*** Opening The input ***

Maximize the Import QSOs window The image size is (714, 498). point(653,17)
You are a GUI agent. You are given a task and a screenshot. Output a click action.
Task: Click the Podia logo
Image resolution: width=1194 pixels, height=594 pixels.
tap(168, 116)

*** Closing The input ***

| Your instructions |
Set the records down again in full, exactly as they read.

| Response area |
Maximize the Import QSOs window The image size is (714, 498). point(653,17)
You are a GUI agent. You are given a task and a screenshot. Output a click action.
Task: Click the Podia logo
Image resolution: width=1194 pixels, height=594 pixels.
tap(168, 116)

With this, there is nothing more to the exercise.